Of over 50 pre-19th century woodblock and moveable-type editions in the British Library's Korean collections, the majority are Confucian texts, editions of Chinese philosophical works and bilingual Chinese character - Korean alphabet editions designed for teaching the Chinese language to Koreans.
Korea's syncretic religious traditions are neatly encapsulated in the Pulsol Taebo Pumu unjunggyong (Sutra of Filial Piety), held in two editions of which the earlier, printed on stiff, burnished dark paper, is of mid 16th -entury date. This apocryphal work stresses the obligation of children to honour and respect their parents through a series of illustrations from the life of the Buddha, whose birth and childhood are described in a simple parallel text (Chinese characters and Korean alphabet).
Or. 74.b.3 Detail from Pulsol Taebo Pumu unjunggyong (Sutra of Filial Piety), showing printer's name and including text in Korean Hangul script. Copyright © The British Library Board
Another notable holding is a group of 15th and 16th century editions of the Confucian tracts published in the early Choson period by the reforming court as it tried to discourage indigenous patterns of worhip, marriage law and funerary observance in favour of Confucian Chinese rules. These Samgang haengsildo (Illustrations of the Three Bonds) and related works are among the earliest works to be printed in the Korean alphabet Hangul which was promulgated in 1446AD and include numerous woodblock illustrations.
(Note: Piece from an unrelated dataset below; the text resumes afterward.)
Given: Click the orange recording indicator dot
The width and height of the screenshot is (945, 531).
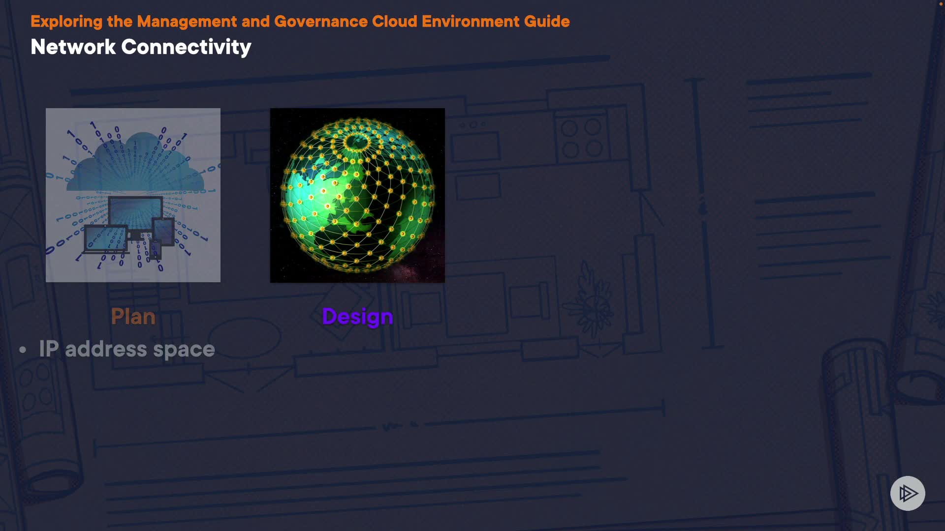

The earliest example of moveable type printing in the world was made at a provincial temple in central Korea and dates from the mid-14th century. The British Library's collection of Korean moveable type printing can boast examples of important fonts which built on the pioneering work of earlier printers, such as the kyongja of 1420 and the famous, finely proportioned characters of the kabin font, first used in 1434 and often recast in the succeeding decades and centuries.
Since Korean editions form a small part of the Library's rare collections relating to East Asia, and since until the 1950s the Library was without a member of staff able to recognise and describe works in Korea, confusion has occasionally arisen about the provenance of some editions, which can bear superficial resemblance to Japanese and Chinese versions of similar texts. Recataloguing and reattribution of many works has been carried out in the past 40 or so years, and the Korean collection is now clearly distinguished from the Chinese and Japanese collections, although a few isolated examples of problematic attribution do persist.